Foi nesta base que passei a assentar o meu conhecimento dos outros. A diferença entre o sono e a vigília, muitas vezes, não era assim tão significativa. Enquanto andavam de um lado para o outro e falavam, as pessoas também nem sempre tinham uma ideia exacta do que se passava dentro delas e à sua volta. Deste modo, eu tinha a oportunidade de pensar por elas, penetrando as suas mentes ocas, infiltrando-me como uma fresta de ar nas suas intimidades. No fundo, quem vivia naquela casa retratava bastante bem as massas sem destino que vagueavam pela cidade.

À medida que eu ia entrando nas almas dos fantasmas que me rodeavam ia abrindo caminho, ao mesmo tempo, para um mundo muito mais vasto, o grande cérebro informe e inútil das multidões não pensantes, que se limitavam a trabalhar, destruindo-se hora após hora, de forma irreversível e sistemática. Percebi que a minha interferência nas suas vidas podia até tornar-se decisiva porque eu só queria construir alguma coisa com os seus passos errantes, os seus espíritos sem bússola. Uma simples instalação ambulante, concebida por mim com base nos seus percursos, seria muito mais divertida e criativa do que as existências degradantes que levavam.

Além de construir as minhas novas instalações a partir dos movimentos e conversas dos vagabundos que tinha dentro de casa, havia uma quantidade de outras estruturas que eu erigia na intimidade de cada um, e que mudava conforme os dias e as horas. Assim, eu trabalhava aos mais variados níveis, envolvendo-me num processo sem limites, até porque, depois, me resumia a multiplicá-lo pelos milhões de corpos que enchiam as ruas.

Com o tempo, fui-me apercebendo de que o grau mais sofisticado e criativo de cada pessoa que me estava próxima (e que era semelhante ao de qualquer cidadão do planeta) acontecia durante o sono, quando nada tinha coerência, quando as coisas se decompunham para dar origem a outros planos e caminhos, quando a lucidez ultrapassava todas as barreiras. Era como se o céu desabasse sobre a cidade, segundo previra Andy. Um cataclismo de emoções e ideias embrenhadas em teias sem princípio nem fim. Por mais que se procurasse, por mais que se investigasse, nunca se atingia a linha do início terminal. Durante o tempo de vigília, cada um apenas dava continuidade ao que lhe acontecera durante o sono.





3



Ric era quem assumia a responsabilidade pela residência quando se tratava de prestar contas ao senhorio.
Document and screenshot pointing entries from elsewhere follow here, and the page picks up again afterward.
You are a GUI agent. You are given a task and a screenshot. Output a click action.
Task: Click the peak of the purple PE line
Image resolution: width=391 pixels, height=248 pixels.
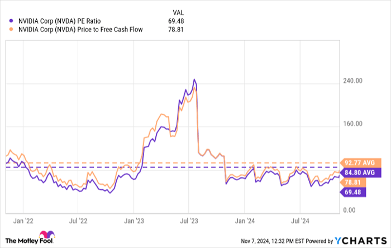click(x=194, y=79)
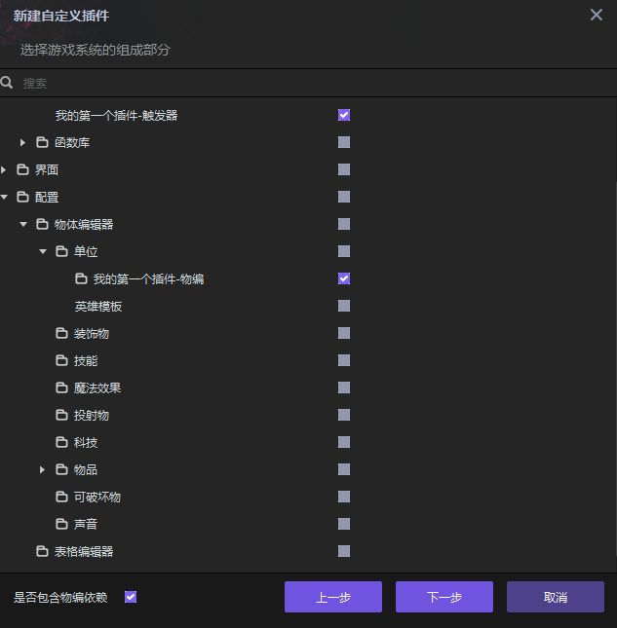
Task: Select 我的第一个插件-物编 entry
Action: click(148, 279)
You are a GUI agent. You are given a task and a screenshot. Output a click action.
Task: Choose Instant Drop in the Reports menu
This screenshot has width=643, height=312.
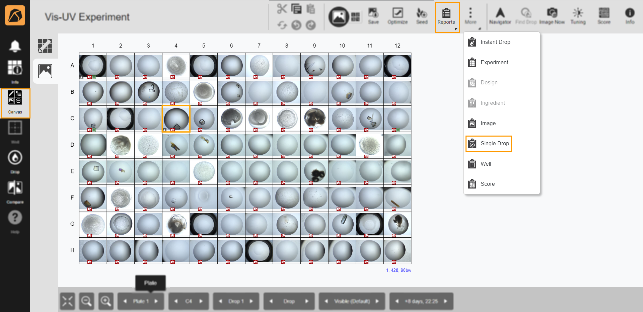click(x=495, y=42)
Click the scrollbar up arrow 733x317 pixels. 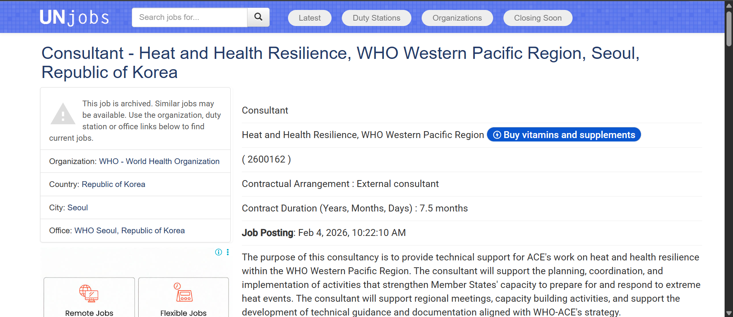729,5
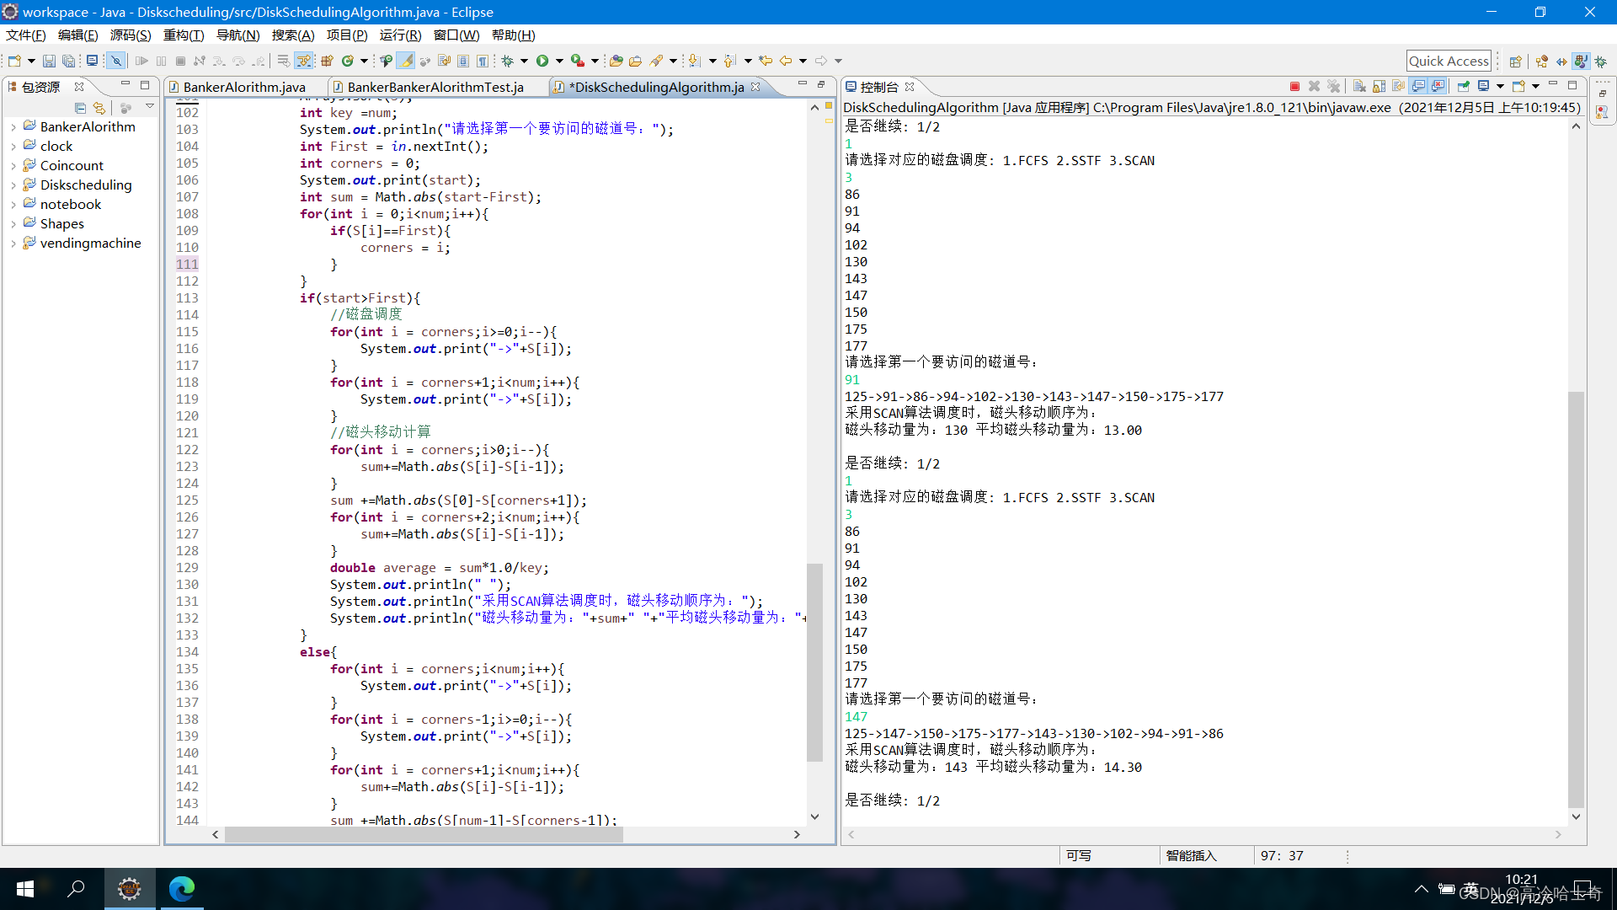Viewport: 1617px width, 910px height.
Task: Click the editor horizontal scrollbar thumb
Action: 424,835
Todos os fins do mês, falava com os que se dava melhor e juntava dinheiro para pagar a renda. Nessa altura, havia quem desaparecesse por vários dias, sem pretextos nem explicações. Eu contribuía com pouco, mas sabia que dar pouco sempre era melhor do que não dar coisa alguma. Tinha praticamente abandonado as traduções, sem me dar ao trabalho de telefonar ao editor a esclarecer o que quer que fosse. Ele também perdera o meu rasto. Por isso, as minhas limitações de dinheiro eram mais do que óbvias.

Se os meus laços com o passado recente já eram frágeis, acabei por apagar todos os trilhos que pudessem conduzir até à minha vida actual. A própria Cat me perdera na névoa dos meses.

Quando eu recuava mentalmente no tempo, as semanas pareciam anos e os anos pareciam séculos.

Escapei a tudo. Já nem precisava de conduzir a altas velocidades. Porque deixara de haver quem estivesse disposto a perseguir-me, quem soubesse onde me encontrar, quem quisesse saber de mim.

Até os objectos aos quais tinha maior ligação se desvaneceram nos corredores e quartos da casa onde certa noite cheguei a contar vinte pessoas distribuídas pelos recantos mais imprevistos. Fui dar mesmo com um barbudo estirado na banheira como se aquele fosse o berço mais confortável que alguma vez tivera. Deixei-me ficar a olhá-lo, de luz acesa, sem obter qualquer reacção. Podia acabar com ele em poucos segundos que não correria riscos de me atribuírem a autoria do crime, tal a abundância de potenciais assassinos que se encontravam na residência. Bastava abafar-lhe o rosto com uma almofada. Ou espetar-lhe uma faca no coração, abrindo as comportas de um riacho sangrento sobre a superfície lisa e branca da banheira que se tornaria, assim, a instalação mais radical que alguma vez eu engendrara. Ou bastava estrangulá-lo com as minhas próprias mãos, um cordel, um cinto, uma gravata. Se calhar, o repelente barbudo até me agradeceria o gesto, se recuperasse a consciência a tempo de o testemunhar antes de eu o ter consumado. Via-se que não passava de um verme estendido numa concha. Tinha um sono calmo e tranquilo. Como o de um réptil. Estava frio, conforme pude comprovar quando lhe passei a mão pelo rosto numa carícia de mãe ou de pai que se preocupa em verificar o estado do filho durante o sono. Ainda fui à cozinha, onde quatro vultos jogavam às cartas entre nuvens de fumo vulcânico, a ver se encontrava uma das facas de pão que costumava estar junto ao lava-louça. Mas no instante em que precisava dela não a encontrei. Parecia de propósito. Como se alguém, adivinhando a minha intenção, a tivesse escondido a tempo de evitar o crime. Perguntei se a tinham visto, mas ninguém se dignou responder-me.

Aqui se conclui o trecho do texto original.